As writers, we struggle with getting our thoughts into words and arranging our words into syntax – which is already enormously difficult. Most of us expect the punctuation to take care of itself. After all, there are rules governing all that, right?
Well, yes there are rules, but they are not always definitive. They are full of if this’s, then that’s, but not in this case or that case. This muddying leaves room for discretionary use of punctuation. And in any case, rules are made to be broken.
Some writers – think William Faulkner – simply eliminate punctuation. Others ignore the rules and do their own thing, employing or omitting commas, quotation marks, dashes and ellipses in places that add emphasis or meaning to their prose. Inserting a comma can be a creative act.
An article last month in the New Yorker contains an example of an author employing a comma to make a point. In “Confessions of a Comma Queen,” New Yorker copy editor Mary Norris writes about author James Salter’s use of commas in his 1995 novel, LIGHT YEARS, which she happened to be reading for pleasure, rather than work.
“I was surprised to come to a sentence with what I considered a superfluous comma: ‘Eve was across the room in a thin, burgundy dress that showed the faint outline of her stomach.’ It stopped me. Usage guides say that if you can substitute ‘and’ for the comma it belongs there. I gave James Salter the ‘and’ test, and ‘thin and burgundy’ did not pass. If this had crossed my desk, I would have taken the comma out and made it ‘a thin burgundy dress.’

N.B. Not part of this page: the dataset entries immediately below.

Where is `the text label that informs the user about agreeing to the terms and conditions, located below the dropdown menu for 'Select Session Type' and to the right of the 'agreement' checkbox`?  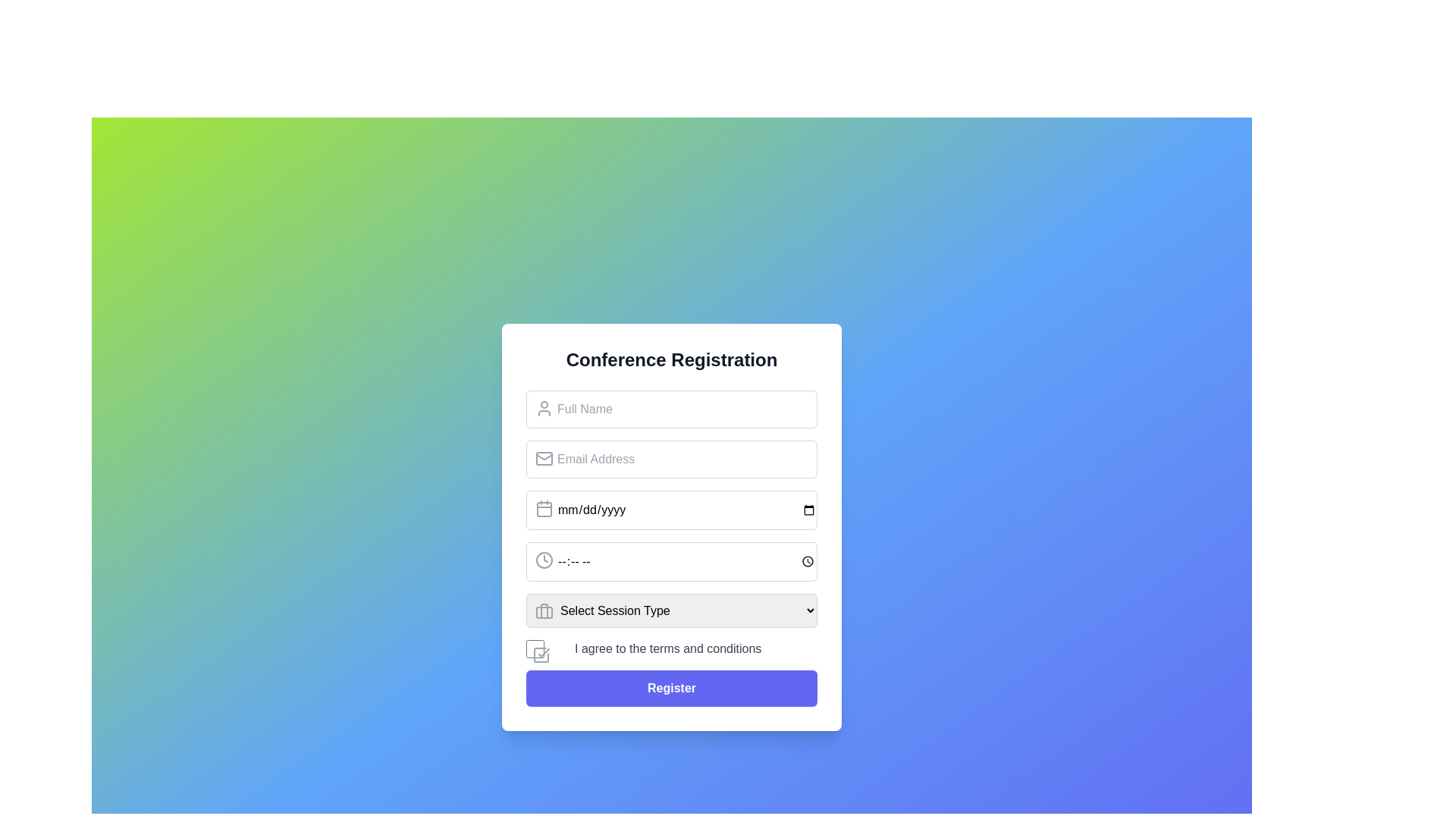 the text label that informs the user about agreeing to the terms and conditions, located below the dropdown menu for 'Select Session Type' and to the right of the 'agreement' checkbox is located at coordinates (667, 648).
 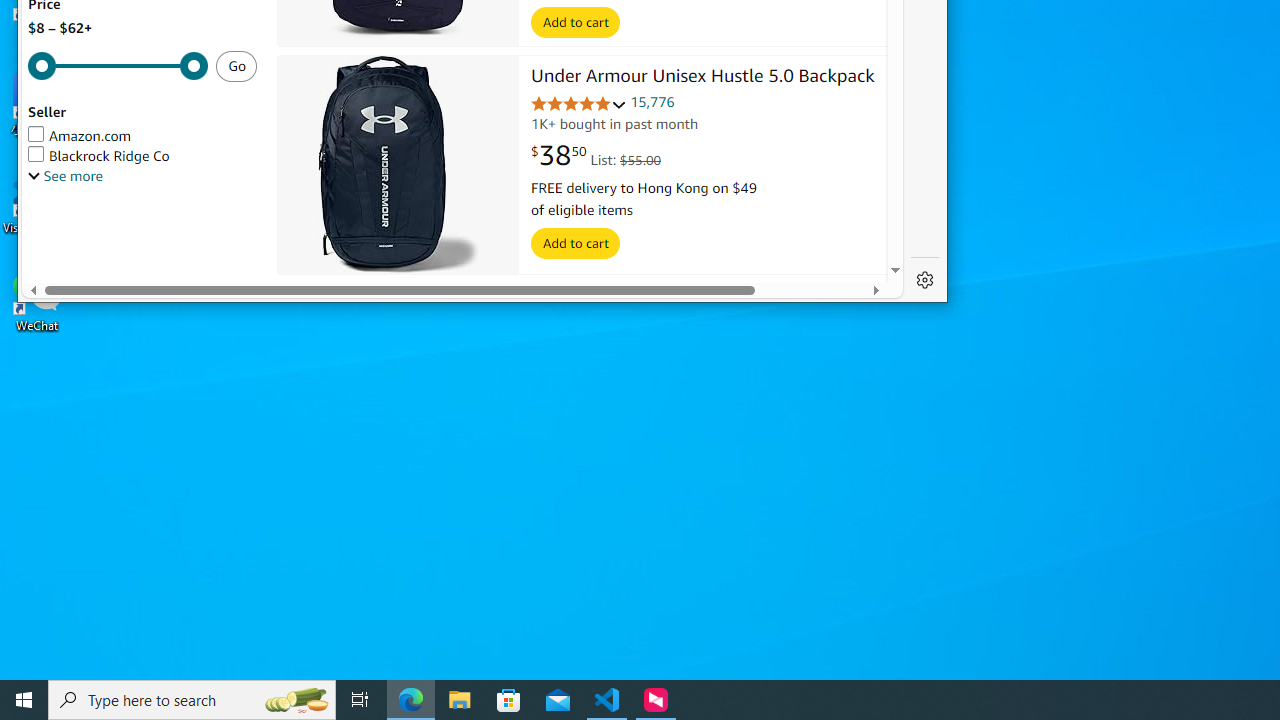 I want to click on 'Search highlights icon opens search home window', so click(x=294, y=698).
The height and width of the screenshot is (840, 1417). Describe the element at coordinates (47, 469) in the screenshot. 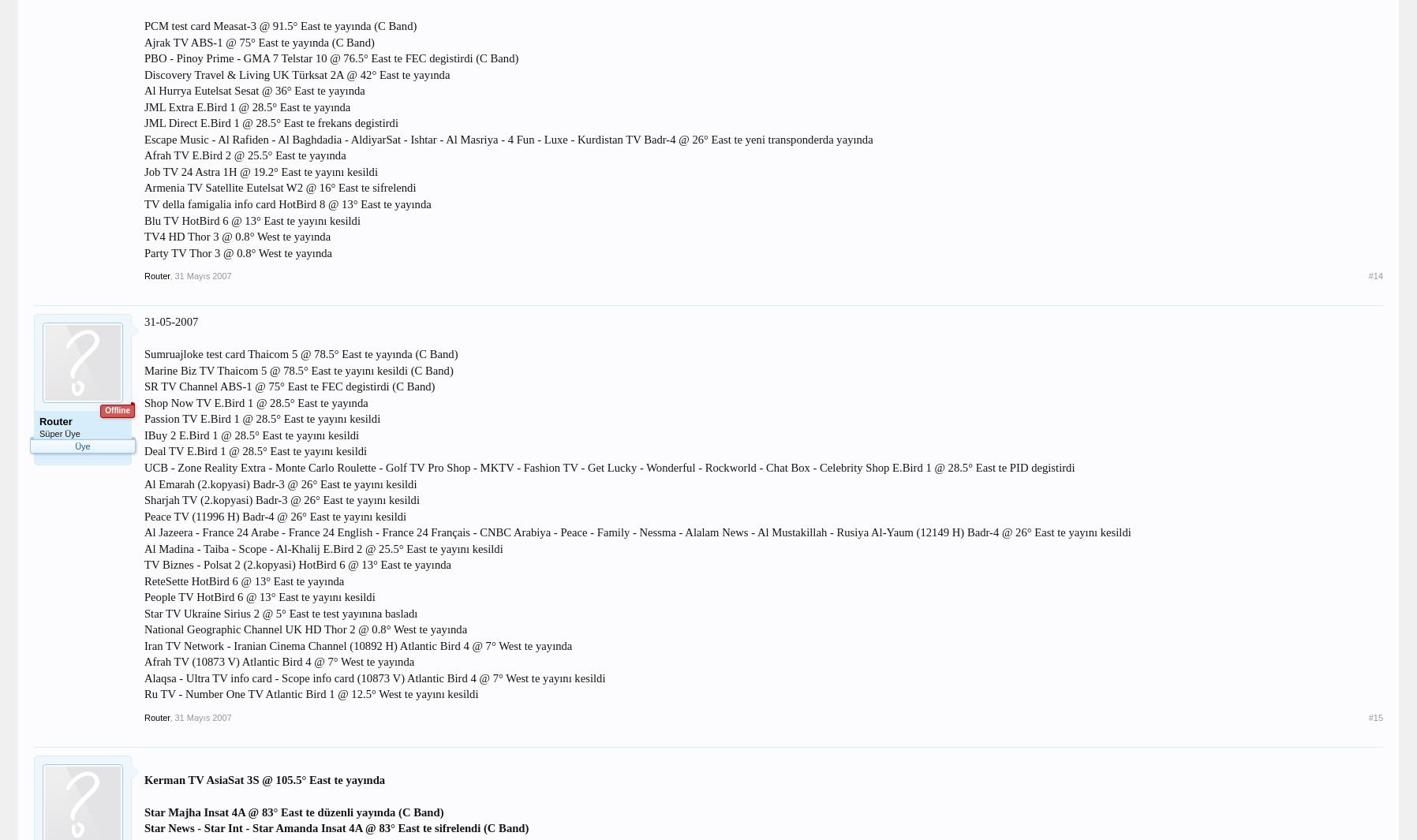

I see `'Kayıt:'` at that location.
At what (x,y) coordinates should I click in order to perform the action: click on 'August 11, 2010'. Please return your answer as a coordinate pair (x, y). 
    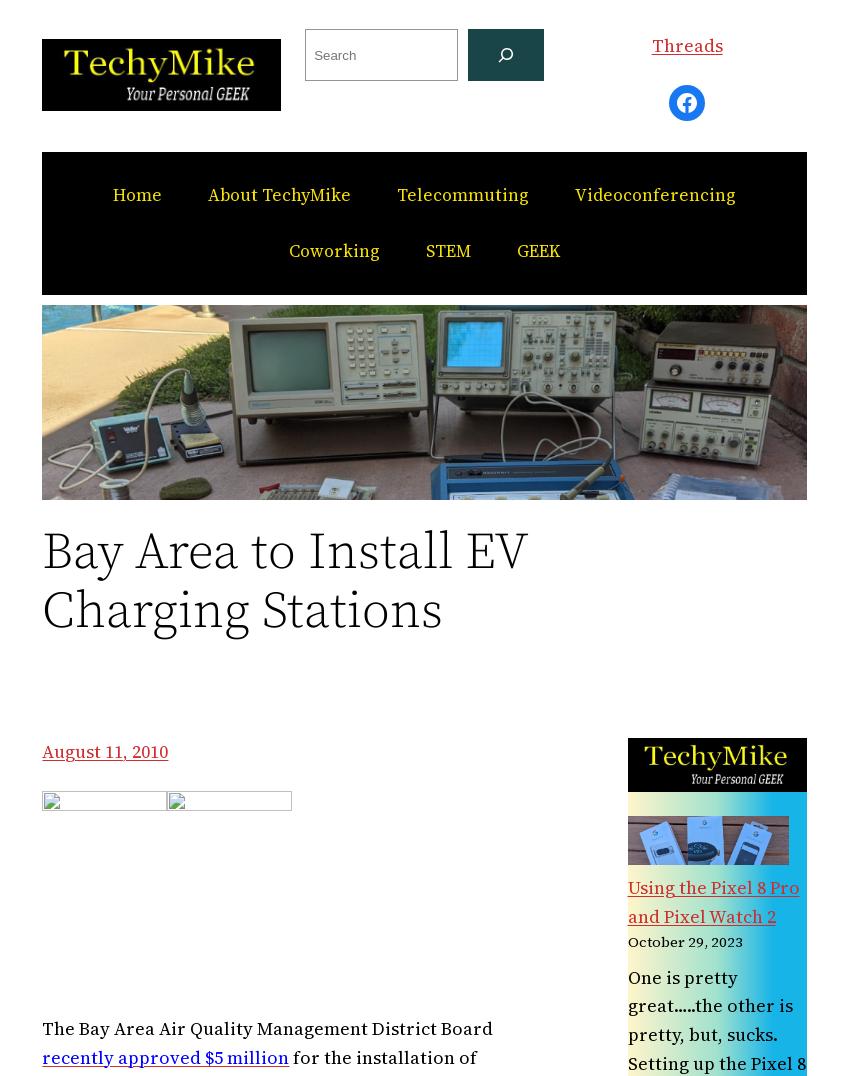
    Looking at the image, I should click on (104, 750).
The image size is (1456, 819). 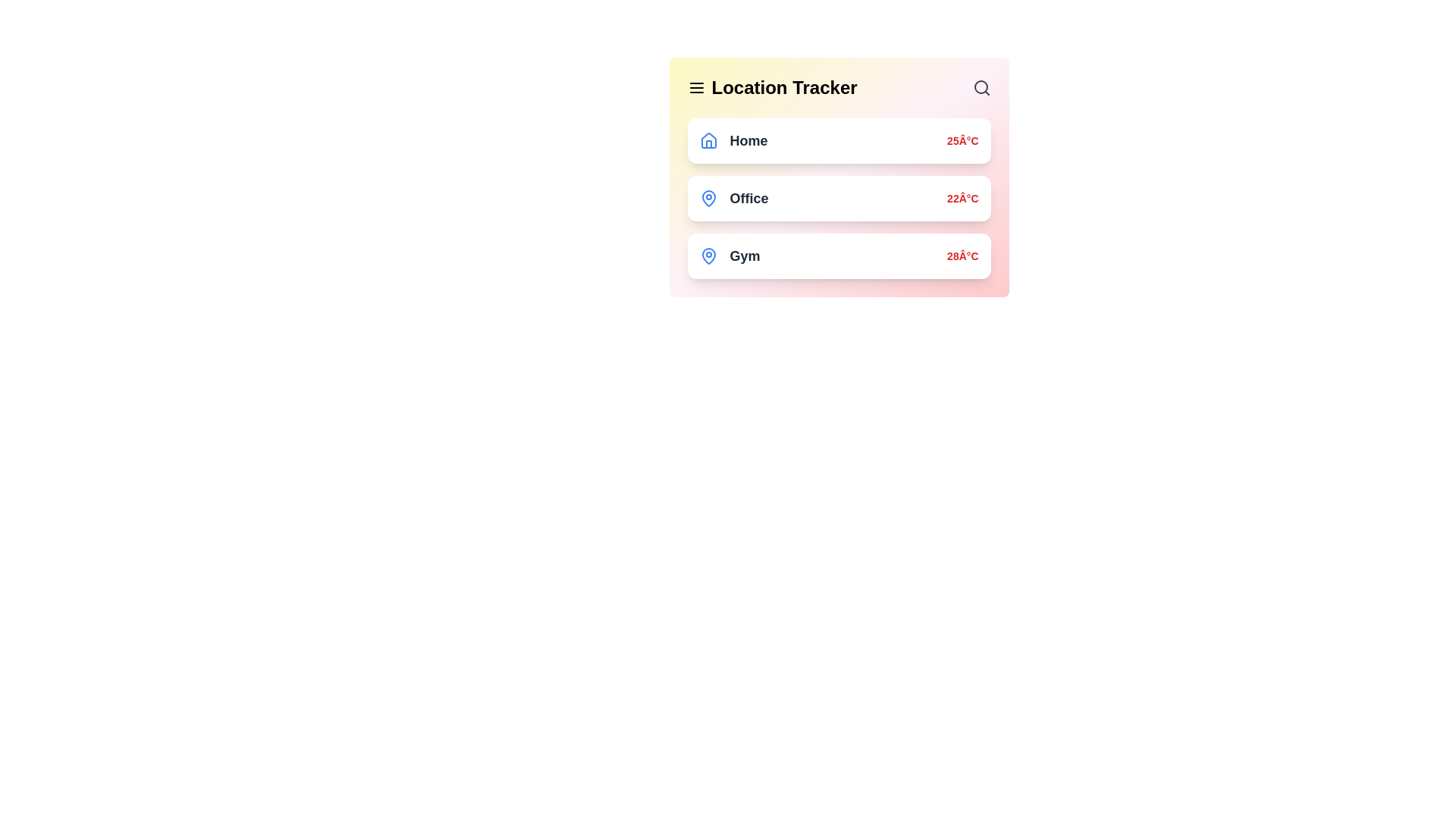 I want to click on the location item labeled Home, so click(x=838, y=140).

“The logic behind this rule is that the two adjectives are not coördinate: they do not belong to the same order. One adjective (‘burgundy’) clings more tenaciously to the noun (‘dress’) than the other (‘thin’). Bryan Garner, the expert in American usage, offers another test: reverse the order of the adjectives. Would you ever say ‘a burgundy, thin dress’? I wouldn’t.”
Norris, who makes a living riding herd on commas, said the thin/burgundy problem was “enough to make me doubt my comma sense.” Rather than go mad over it, she decided to write Salter and ask.
“He wrote back: ‘I sometimes ignore the rules about commas… Punctuation is for clarity and also emphasis, but I also feel that, if the writing warrants it, punctuation can contribute to the music and rhythm of the sentences. You don’t get permission for this, of course; you take the liberty.”
Salter went on to explain that in “Eve was across the room in a thin, burgundy dress that showed the faint outline of her stomach,” he was trying to emphasize the contours of the stomach under the dress. “’It wasn’t a thin burgundy dress,’ he wrote. ‘It was a thin dress, burgundy in color. I wanted the reader to be aware of the thinness.’”
This may seem like it is down in the weeds. But think about it, when you read over something you have written. Would the addition or subtraction of a comma sharpen what you have written?